Since I haven’t found any source referring to different types of learning for labour and materials for the case of Boeing, I made the same simplification that professor Benkard does in his paper (emphasis is mine):
“If the Leontieff assumption in equation (2) were relaxed and instead production was assumed to be Cobb-Douglas in all inputs, the production only at the unit level would imply a labor-requirements equation similar to (4) with the addition of both the wage rate and materials prices […]”.
If this assumption was optimistic or if the learning related to the materials production was capitalized mainly by Boeing’s suppliers and not by Boeing itself, this would only make the cash flow profile worse and delay the break even date.
Finally, Garry Reinhardt in the comments section to my post asked:
“[…] is Boeing profit, going forward, being decreased or increased by each 787 delivered? And if it’s negative now, when will it reach zero (leaving out the previously paid for expenses)?”
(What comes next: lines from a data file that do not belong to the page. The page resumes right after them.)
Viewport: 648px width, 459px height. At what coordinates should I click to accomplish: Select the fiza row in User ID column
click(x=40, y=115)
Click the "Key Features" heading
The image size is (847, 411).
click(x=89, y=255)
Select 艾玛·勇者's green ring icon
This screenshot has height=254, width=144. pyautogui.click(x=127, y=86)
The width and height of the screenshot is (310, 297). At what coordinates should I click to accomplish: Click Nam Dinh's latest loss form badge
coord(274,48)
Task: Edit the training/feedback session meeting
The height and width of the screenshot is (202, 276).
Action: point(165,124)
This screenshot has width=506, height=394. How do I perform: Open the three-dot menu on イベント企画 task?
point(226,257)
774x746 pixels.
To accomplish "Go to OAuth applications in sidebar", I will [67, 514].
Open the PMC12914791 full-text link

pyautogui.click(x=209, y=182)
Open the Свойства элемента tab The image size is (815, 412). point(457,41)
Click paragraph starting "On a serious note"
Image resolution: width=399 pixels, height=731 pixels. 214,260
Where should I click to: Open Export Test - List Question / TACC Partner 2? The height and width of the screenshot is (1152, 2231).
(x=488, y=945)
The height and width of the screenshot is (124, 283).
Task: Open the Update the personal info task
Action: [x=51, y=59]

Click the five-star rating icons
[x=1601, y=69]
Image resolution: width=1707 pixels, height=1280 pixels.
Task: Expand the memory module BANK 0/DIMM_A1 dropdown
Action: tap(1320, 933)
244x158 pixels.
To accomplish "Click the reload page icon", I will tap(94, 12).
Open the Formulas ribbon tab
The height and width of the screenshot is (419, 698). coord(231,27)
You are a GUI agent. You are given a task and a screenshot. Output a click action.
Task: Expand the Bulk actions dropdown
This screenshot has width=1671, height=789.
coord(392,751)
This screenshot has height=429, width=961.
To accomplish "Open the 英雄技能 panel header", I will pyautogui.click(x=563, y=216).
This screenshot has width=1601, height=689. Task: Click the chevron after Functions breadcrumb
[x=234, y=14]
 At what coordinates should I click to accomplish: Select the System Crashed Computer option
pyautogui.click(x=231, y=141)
I do not give stock recommendations. Anyway, this cash flow analysis shows that most of the cash outflows that make the case of the 787 (viewed in isolation) such difficult, were made in the past years and didn’t derailed Boeing then. The 787 development was supported by other Boeing programs. From now on what is missing is that unit production cash outflows are lower than cash inflows related to deliveries (penalties not taken into account), and that is something that should happen at sometime between 2014 and 2016, depending on the learning curve that Boeing achieves. Nevertheless, whether this is something already reflected or not in current Boeing price share, and whether this price is cheap enough or not is left to the individual investor.
Finally, thanks again for all your feedback, comments, criticism and especially to Scott Hamilton for his linking the post so that I could get more feedback.